------ ENTRIES PROVIDED ------

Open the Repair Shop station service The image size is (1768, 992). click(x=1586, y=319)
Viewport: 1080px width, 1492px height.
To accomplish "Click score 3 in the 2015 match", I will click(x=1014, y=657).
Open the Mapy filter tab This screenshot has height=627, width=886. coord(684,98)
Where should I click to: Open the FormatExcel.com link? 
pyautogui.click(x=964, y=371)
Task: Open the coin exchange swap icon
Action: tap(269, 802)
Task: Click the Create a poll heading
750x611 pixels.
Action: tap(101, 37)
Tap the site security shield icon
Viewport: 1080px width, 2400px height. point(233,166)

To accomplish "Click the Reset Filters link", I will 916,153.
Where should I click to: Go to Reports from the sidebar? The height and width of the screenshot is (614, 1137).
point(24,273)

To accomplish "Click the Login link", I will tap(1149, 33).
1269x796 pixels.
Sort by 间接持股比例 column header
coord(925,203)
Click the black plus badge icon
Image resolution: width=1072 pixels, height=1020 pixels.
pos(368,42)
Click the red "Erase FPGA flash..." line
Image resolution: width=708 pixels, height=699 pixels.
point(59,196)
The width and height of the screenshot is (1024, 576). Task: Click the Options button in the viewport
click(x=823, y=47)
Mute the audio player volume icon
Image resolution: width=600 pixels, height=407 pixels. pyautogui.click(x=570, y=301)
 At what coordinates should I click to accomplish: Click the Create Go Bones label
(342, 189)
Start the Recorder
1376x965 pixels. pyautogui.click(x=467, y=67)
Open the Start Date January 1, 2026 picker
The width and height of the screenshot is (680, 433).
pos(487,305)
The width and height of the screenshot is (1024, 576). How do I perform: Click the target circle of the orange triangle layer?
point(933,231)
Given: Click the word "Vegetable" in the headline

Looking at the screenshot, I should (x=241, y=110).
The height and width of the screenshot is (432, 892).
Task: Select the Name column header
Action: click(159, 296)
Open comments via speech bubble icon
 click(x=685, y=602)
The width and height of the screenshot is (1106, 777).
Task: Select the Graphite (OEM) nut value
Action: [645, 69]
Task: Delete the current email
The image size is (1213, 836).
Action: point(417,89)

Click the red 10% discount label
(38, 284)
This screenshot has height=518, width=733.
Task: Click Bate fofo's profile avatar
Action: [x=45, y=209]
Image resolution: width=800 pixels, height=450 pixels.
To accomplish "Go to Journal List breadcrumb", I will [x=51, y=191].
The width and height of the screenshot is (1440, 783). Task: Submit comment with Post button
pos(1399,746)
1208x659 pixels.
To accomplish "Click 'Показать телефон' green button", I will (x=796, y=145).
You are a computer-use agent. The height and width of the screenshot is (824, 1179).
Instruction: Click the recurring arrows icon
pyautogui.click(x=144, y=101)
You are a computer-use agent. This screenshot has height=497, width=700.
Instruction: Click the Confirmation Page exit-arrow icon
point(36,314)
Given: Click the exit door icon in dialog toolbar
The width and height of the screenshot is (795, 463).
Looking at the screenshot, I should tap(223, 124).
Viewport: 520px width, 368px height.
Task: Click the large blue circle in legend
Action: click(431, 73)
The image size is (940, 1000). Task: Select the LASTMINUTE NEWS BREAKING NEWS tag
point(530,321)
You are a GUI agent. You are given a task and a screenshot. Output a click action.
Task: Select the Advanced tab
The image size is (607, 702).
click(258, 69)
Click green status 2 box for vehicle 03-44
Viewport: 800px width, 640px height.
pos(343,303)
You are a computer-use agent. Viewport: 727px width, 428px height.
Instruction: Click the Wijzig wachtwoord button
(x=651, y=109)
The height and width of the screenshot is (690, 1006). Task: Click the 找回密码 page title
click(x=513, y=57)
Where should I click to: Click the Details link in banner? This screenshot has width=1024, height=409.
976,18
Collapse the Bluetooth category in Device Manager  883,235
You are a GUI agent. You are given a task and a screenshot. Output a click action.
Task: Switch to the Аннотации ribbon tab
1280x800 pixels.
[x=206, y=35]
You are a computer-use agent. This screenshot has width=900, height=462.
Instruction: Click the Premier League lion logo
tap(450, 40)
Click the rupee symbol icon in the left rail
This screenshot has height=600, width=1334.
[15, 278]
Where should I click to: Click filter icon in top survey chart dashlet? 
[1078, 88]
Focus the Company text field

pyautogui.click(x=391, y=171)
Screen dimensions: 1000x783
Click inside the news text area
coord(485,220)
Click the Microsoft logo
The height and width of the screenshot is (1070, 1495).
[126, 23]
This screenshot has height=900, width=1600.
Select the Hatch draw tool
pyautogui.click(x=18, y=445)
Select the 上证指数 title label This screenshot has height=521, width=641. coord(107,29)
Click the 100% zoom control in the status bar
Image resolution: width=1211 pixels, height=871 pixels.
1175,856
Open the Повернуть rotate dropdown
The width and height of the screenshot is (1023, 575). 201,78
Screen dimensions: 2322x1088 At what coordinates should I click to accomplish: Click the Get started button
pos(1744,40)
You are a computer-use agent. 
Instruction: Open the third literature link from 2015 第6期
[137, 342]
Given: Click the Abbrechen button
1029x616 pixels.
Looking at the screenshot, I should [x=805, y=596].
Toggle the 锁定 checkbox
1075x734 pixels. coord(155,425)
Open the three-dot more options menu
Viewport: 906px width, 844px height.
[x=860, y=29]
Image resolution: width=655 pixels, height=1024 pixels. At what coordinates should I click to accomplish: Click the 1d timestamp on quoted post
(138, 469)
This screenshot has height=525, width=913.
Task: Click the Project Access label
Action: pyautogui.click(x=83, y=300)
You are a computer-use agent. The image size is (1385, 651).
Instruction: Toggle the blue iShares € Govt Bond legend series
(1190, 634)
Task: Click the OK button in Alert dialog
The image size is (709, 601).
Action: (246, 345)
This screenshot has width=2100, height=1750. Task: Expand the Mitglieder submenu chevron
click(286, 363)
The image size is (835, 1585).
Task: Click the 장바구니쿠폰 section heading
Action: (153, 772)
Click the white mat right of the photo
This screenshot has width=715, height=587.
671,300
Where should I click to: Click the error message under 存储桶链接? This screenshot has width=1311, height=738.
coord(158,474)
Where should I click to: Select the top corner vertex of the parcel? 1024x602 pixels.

------

Read the entries and show each line that mentions "will".

To accomplish "Click score 3 in the 2015 match", I will click(x=1014, y=657).
To accomplish "Click the Reset Filters link", I will 916,153.
To accomplish "Click the Login link", I will tap(1149, 33).
To accomplish "Go to Journal List breadcrumb", I will [x=51, y=191].
To accomplish "Click 'Показать телефон' green button", I will (x=796, y=145).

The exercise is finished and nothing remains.